I want my model to have a better performance when using the 5 imputations than when just one imputation is used.
For example, when you build several regression models from several imputations, there are rules to combine these regressions and extract one model out of them. But here that I have an ensemble model, I`m not sure what is the best way to combine them. Voting or any other way?
Voting gives better performance, but is it the common way to combine models built from different imputations.

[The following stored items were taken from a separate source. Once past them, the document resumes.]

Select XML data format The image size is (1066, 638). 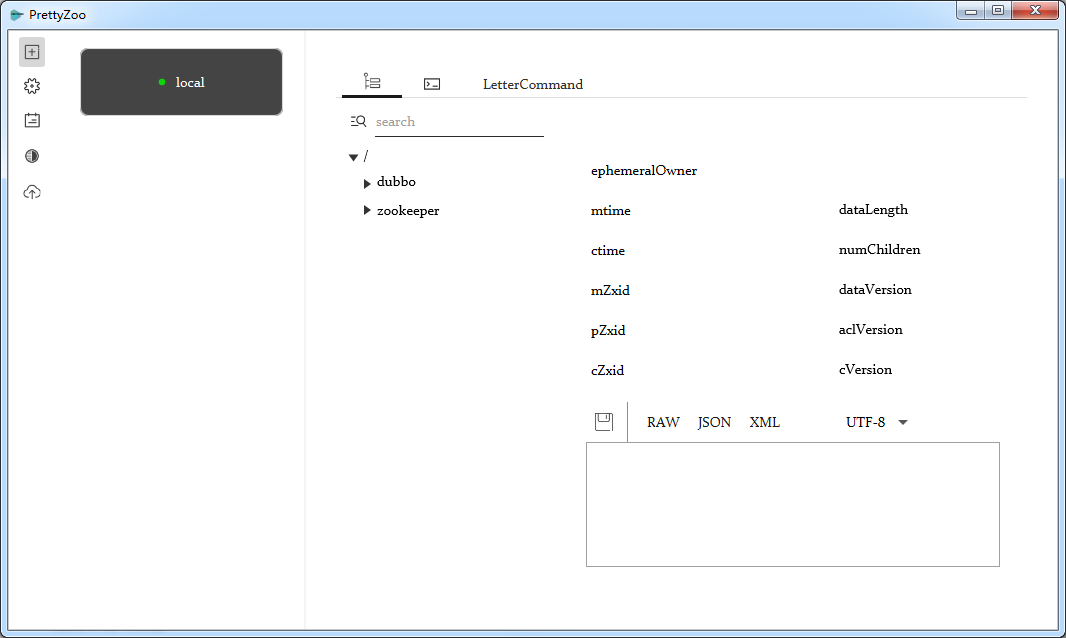pos(765,422)
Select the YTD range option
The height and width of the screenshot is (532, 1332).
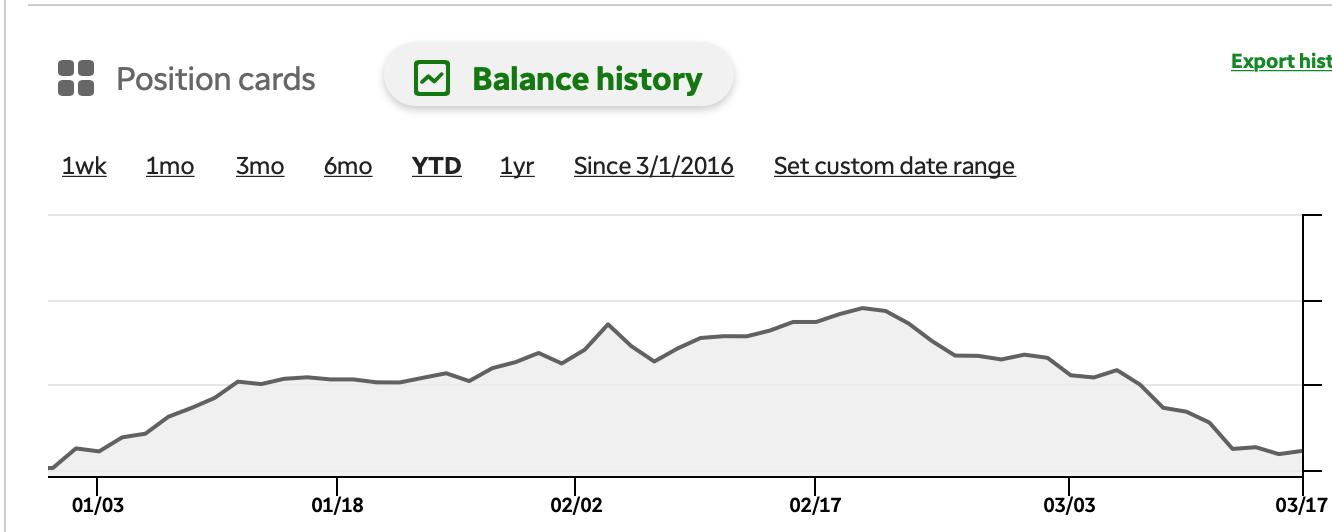coord(437,166)
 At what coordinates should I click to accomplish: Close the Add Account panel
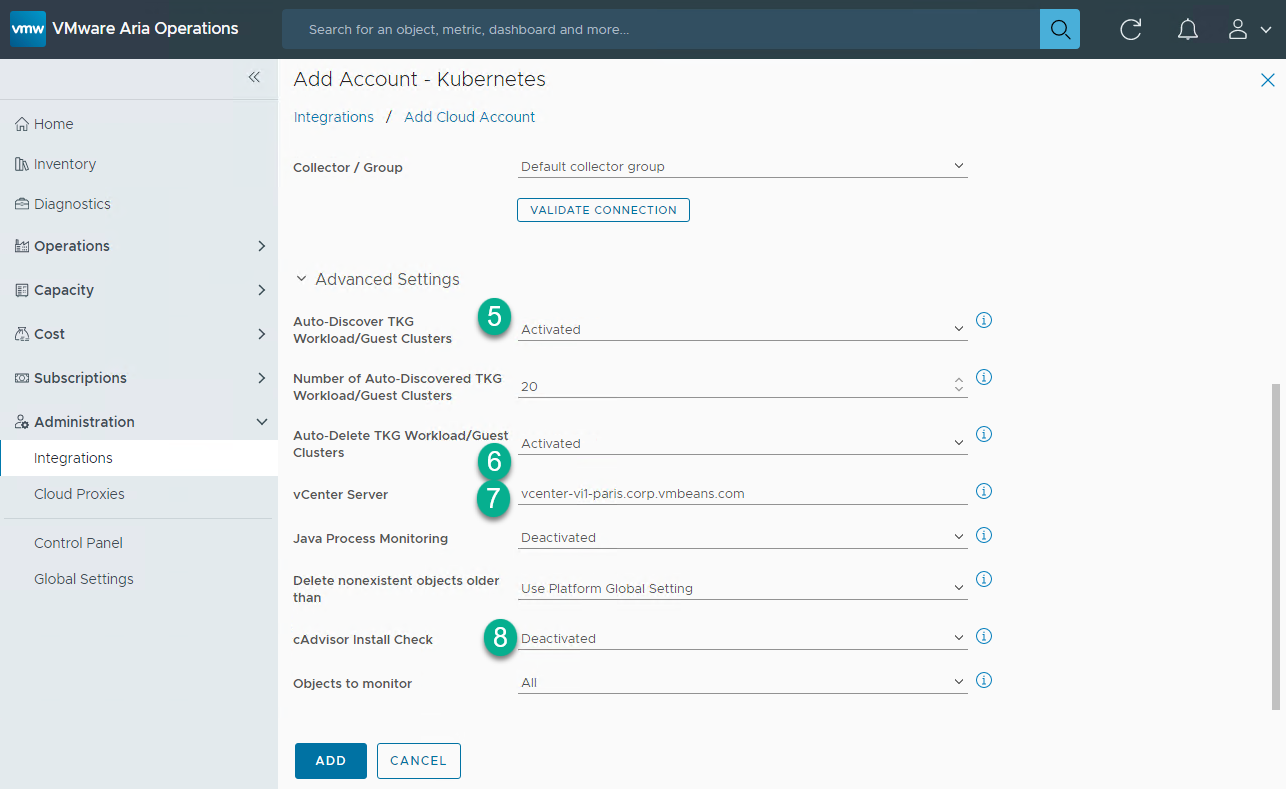pos(1267,80)
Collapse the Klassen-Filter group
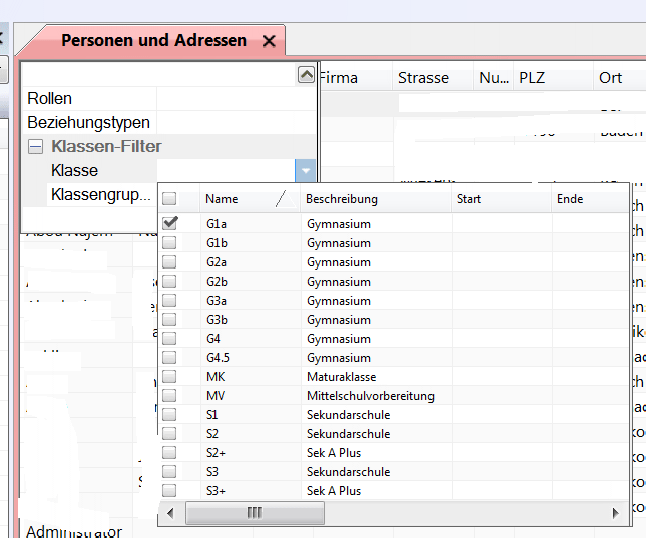 pos(35,147)
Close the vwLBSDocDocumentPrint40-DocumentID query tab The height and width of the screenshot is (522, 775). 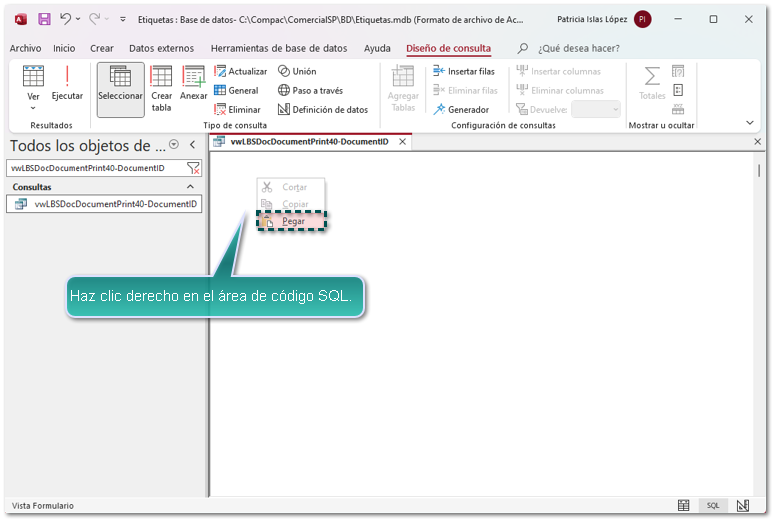point(403,142)
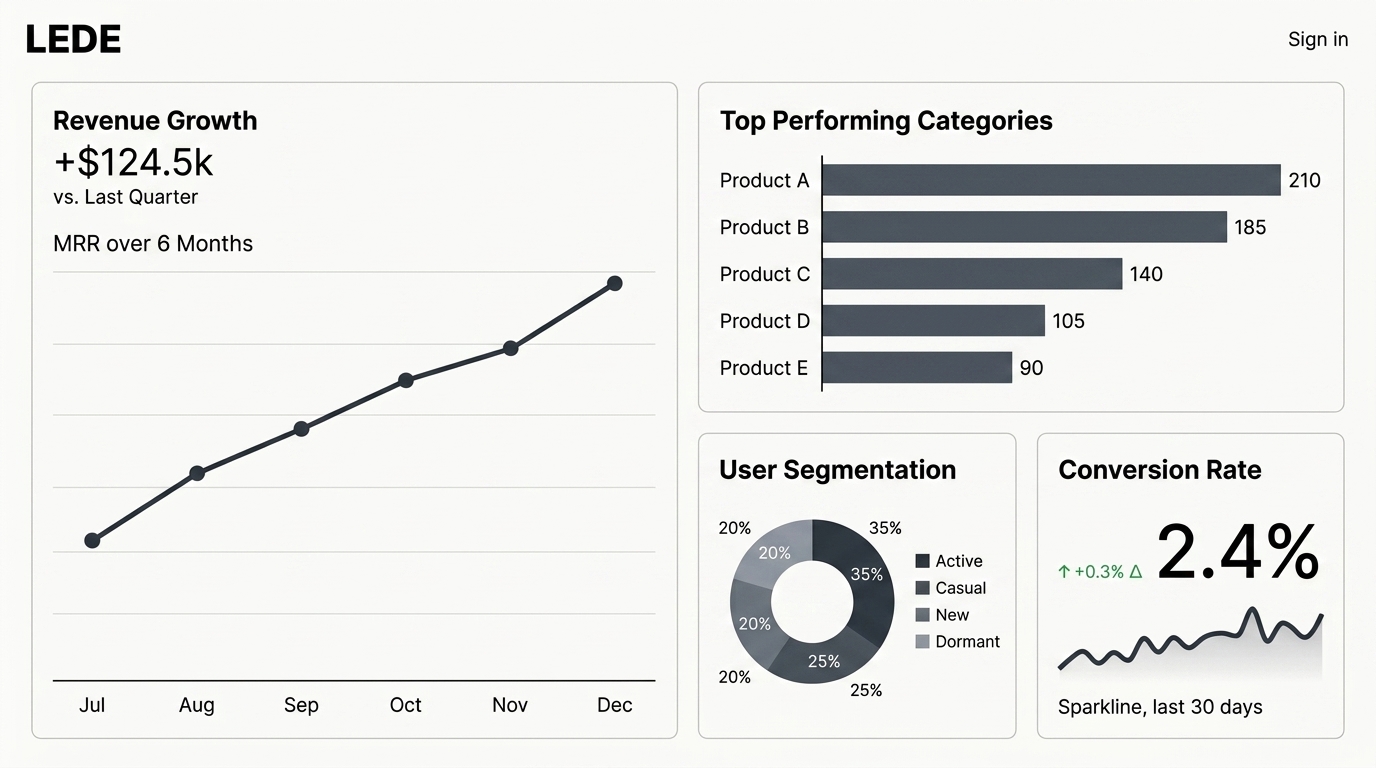The image size is (1376, 768).
Task: Click the green up arrow icon
Action: 1064,573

This is my first experience with Rapid miner, How was the process overally?
Any suggestions on the whole process?
Thanks again
Regards
Farideh Bagherzadeh

faridehbagherza · August 2013

Here is a sample of what I was talking about for all the others who have suggestions for me:
I uploaded 2 codes on pastebin.com

1st code: http://pastebin.com/vjr8p9a7
2nd code: http://pastebin.com/Zn0aduu5

Here is a little explanation about them: 1. You need to have VIM package of R for being able to run it!
2. I upload two codes for you! In the first one I just imputed 1 dataset, and in the second one I imputed 5 datasets.
About the first code: Here, in the first Subprocess I trained 3 base learners and in the second subprocess I used these 3 learners for training a stacking model!
The stacking model has a better performance of all!
About the second code:Here in the first subprocess, I used 5 imputations to train 5 stacking models just like how I did in the first code! Then in the second subprocess I voted on these 5 models built by 5 imputations to combine the results to gain better performance!
I hope you don`t get confused with the process!
Any suggestions on the whole process would be welcomed!
I mean any other way to combine the results of the imputations instead of voting or ...!
In these processes I trained all the base learners with all the imputations, is that the common way?
Thanks in advance.
Regards
Farideh

wessel · August 2013

Hey,

@ "This is my first experience with Rapid miner, How was the process overall?"
You should limit the size of your process, and rely less on recall operators.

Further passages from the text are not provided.